The present study described the endoscopic transnasal approach for orbital lesions medial and inferior to the optic nerve. This approach had been shown to provide excellent visualization of the surgical field without having to resort to globe retraction [1, 4, 8]. The downside of this approach is that the width of the surgical corridor might be insufficient for the multi-handed techniques required for surgery in the orbit.
In the mononostril approach, there is typically sufficient space for the 2- and 3-handed techniques routinely employed for extraconal lesions. For intraconal lesions that require a 4-handed approach, instrument maneuverability may be limited. Therefore, further expansion of the surgical corridor may be required [5, 9]. Sufficient space can be gained by resecting the middle turbinate or by creating a corridor through the nasal septum (binostril approach), either with a posterior septectomy, for lesions in the orbital apex, or by creating a septal window, for intraorbital lesions [5]. The trans-septal approach provides the surgeon with a good angle for dissection, but can increase nasal morbidity and may adversely influence nasal function.

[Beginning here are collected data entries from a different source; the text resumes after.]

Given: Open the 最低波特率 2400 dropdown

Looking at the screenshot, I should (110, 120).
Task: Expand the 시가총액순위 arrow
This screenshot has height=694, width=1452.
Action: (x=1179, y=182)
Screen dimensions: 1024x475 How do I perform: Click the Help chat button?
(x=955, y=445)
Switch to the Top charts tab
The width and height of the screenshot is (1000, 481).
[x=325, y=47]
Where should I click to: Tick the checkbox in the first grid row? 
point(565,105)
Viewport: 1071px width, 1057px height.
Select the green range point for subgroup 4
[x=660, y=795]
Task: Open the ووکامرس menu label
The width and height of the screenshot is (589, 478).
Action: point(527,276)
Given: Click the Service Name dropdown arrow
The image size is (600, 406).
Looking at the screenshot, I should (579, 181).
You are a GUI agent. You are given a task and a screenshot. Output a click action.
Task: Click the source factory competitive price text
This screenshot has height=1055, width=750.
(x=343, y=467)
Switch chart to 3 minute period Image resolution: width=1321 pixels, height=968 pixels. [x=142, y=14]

An alternative approach is to create an auxiliary sublabial transantral corridor. Then, an endoscope and one other instrument can be introduced through the anterior wall of the maxillary sinus. This approach provides the shortest direct route to caudal orbital lesions. Few studies have investigated the combination transnasal-sublabial approach to the orbit [6, 7]. Alimomahadi et al. described their treatment experience with the combined endonasal and sublabial transantral approach for 4 patients with orbital and pterygopalatine fossa pathologies [6]. Har-El et al. described this combined approach for 2 patients with orbital apex lesions. They highlighted the advantages of this approach: it provided excellent visualization and avoided the struggle between surgical instruments and the endoscope, which is often encountered with the transnasal approach alone [7].
In our study, the combined mononostril transnasal and sublabial transantral endoscopic approach was employed in two patients with tumors in a mediocaudal location (Fig. 3). In these cases, the single nostril approach alone did not permit sufficient maneuverability for the instruments, even after performing a middle turbinate resection. However, the sublabial approach allowed the introduction of an endoscope and other instruments as necessary, and it provided excellent visualization of the anterior and lateral borders of the tumor (Fig. 4). The endoscope did not hinder the manipulation of the surgical instruments, and the field of view was sufficiently wide without resorting to an orbital bone resection.
Introducing an endoscope requires a fenestration greater than 4 mm wide, and at least 7–8 mm, when irrigation is required. A more extensive resection (2×2 cm) of the anterior maxillary bone allows other instruments (typically, suction) to be introduced alongside the endoscope. We considered this approach beneficial for several reasons: it provided excellent visualization of the surgical field without interference from the instruments introduced transnasally; the procedure was relatively simple and brief; and the technique is generally familiar among otolaryngologists. Moreover, this approach reduced the risk of interfering with nasal function, compared to the trans-septal approach, which requires a resection or incision of the nasal septum.
The sublabial transantral approach might lead to postoperative complications, including dysesthesia in regions innervated by the trigeminal nerve, emphysema, and facial edema. These complications occur mainly with the classic wide approach (the Caldwell-Luc procedure), which involves a large resection of the anterior wall of the maxillary sinus. However, the minimally invasive approach is typically associated with only temporary complications, such as facial hypoesthesia [7]. No complications were observed in our study.
The dreaded complications of enophthalmos and diplopia, which may arise with infraorbital resections, can also occur with the transantral approach. Having said that, the extent of resection is no greater with the combined approach than with the transnasal approach. We observed no recurrent diplopia postoperatively.
The combination mononostril transnasal and sublabial transantral approach ensured sufficient space for multi-handed techniques, allowed the shortest direct route to mediocaudal lesions, and provided a suitably wide field of view. This approach could be considered an appropriate alternative to the binostril approach.